Uma Nova Visão na Prevenção de Lesões no
Futebol: Só a Biomecânica Importa?
Por
Gustavo Leporace
Mestre e Doutor em Engenharia Biomédica
(COPPE/UFRJ)
Diretor Técnico da Biocinética
Coordenador de Pesquisas do Instituto
Brasil de Tecnologias da Saúde
Como
temos observado na Copa do Mundo 2018, na Rússia, uma grande incidência de
lesões atinge o futebol profissional, com uma média de 8 lesões a cada 1000
horas de exposição, sendo que cada jogador apresenta, aproximadamente, 2 lesões
por temporada (Ekstrand et al., 2011). Uma série de estudos do grupo de
pesquisas da UEFA e FIFA (Ekstrand et al., 2013b) encontrou que os times que
alcançam maior sucesso nas ligas europeias nacionais e internacionais são
aqueles que possuem menos jogadores afastados dos campos devido a uma lesão (Ekstrand
et al., 2013c). Financeiramente, estima-se que um jogador titular lesionado de
times participantes da Liga dos Campeões da Europa custa ao clube em torno de
€500.000,00 a €600.000,00 por mês, o que equivale a cerca de €17.000,00 a €20.000,00
por dia (Ekstrand et al., 2013a).
Logo,
a importância da prevenção de lesões é eminente nos dias de hoje.
Consequentemente, precisamos entender todo o prisma que envolve a identificação
dos riscos para os atletas se lesionarem, composto por um espectro
multifatorial, e não apenas biomecânicos. À luz do conhecimento atual, os
principais fatores de risco descritos na literatura podem ser divididos em
fatores externos e internos. Os fatores externos mais descritos na literatura
são o volume e intensidade de treino e sua relação aguda:crônica (acute:chronic
worload ratio) (McCall et al., 2018), pequena recuperação entre jogos e
histórico de lesões prévias (Wálden et al., 2018). Os fatores internos estão
relacionados principalmente às variáveis biomecânicas dos jogadores durante
diversas tarefas motoras. Entre os principais fatores de risco encontram-se o
valgismo dinâmico (Figura
1) para lesões no
Ligamento Cruzado Anterior em mulheres (O’Kane et al., 2017) e a flexão
insuficiente do tronco e quadril (Figure
2) para Tendinopatias
Patelares após aterrissagens em homens (Read et al., 2016). Com o aumento das evidências de fatores de risco
relacionados aos padrões de movimento, a avaliação biomecânica tem ganhado
importância nos clubes de futebol profissional (Figura 3),
assumindo papel fundamental na identificação dos fatores de risco internos,
anteriormente dominado pelo uso das avaliações de forças/torque em dinamômetros
isocinéticos.
No entanto, é importante
salientar que as disfunções de movimento são tarefa-dependentes (Rabelo
& Lucareli et a., 2018) e, por isso, a escolha
dos testes corretos parece ser fundamental para identificação adequada de
comportamentos de risco (Krosshaug et al., 2016). No caso do futebol, testes de
saltos unilaterais com deslocamentos verticais, horizontais e corridas com
máxima velocidade com mudança de direção devem ter preferência a testes menos
intensos, como agachamentos unipodais (step-down) e saltos bilaterais (drop
vertical jump), visto que os primeiros parecem induzir o aparecimento dos
fatores descritos anteriormente (Krosshaug et al., 2016; Leporace et al., 2018).
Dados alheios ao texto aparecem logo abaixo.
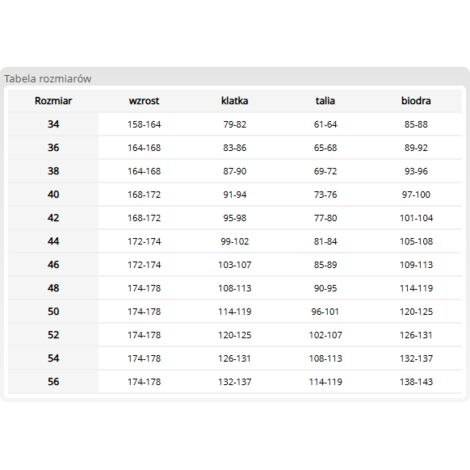The height and width of the screenshot is (470, 470).
Task: Click the 158-164 wzrost cell
Action: point(144,124)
Figura 1: Valgismo dinâmico do membro
esquerdo de jogador de futebol profissional durante aterrissagem de um salto
vertical unilateral. Imagem cedida pela clínica Biocinética.
Figura 2: Flexão insuficiente do
tronco e quadril esquerdo de jogador de
futebol profissional durante aterrissagem de um salto vertical unilateral.
Imagem cedida pela clínica Biocinética.
Figura 3: Avaliação biomecânica de jogador profissional de futebol.
Apesar do crescimento do
uso de análises biomecânicas dentro do ambiente do futebol profissional, um
ponto deve ser levado em consideração na interpretação dos resultados desses
testes: Lesões ortopédicas esportivas possuem um caráter multifatorial e
complexo (de natureza não linear) (Bolling et al., 2018). A maioria dos estudos
disponíveis na literatura foram realizados para identificação dos fatores de
risco isolados e de forma linear (regressões lineares múltiplas e regressões
logísticas) e dessa forma, não se sabe ao certo como todos os fatores internos
e externos interagem entre si para a ocorrência das lesões. Dessa forma, a
identificação de disfunções de movimento e correções das mesmas em atletas de
futebol deve ser realizada com cautela ainda por desconhecermos o potencial
efeito dessas estratégias de treinamento no risco de lesões futuras.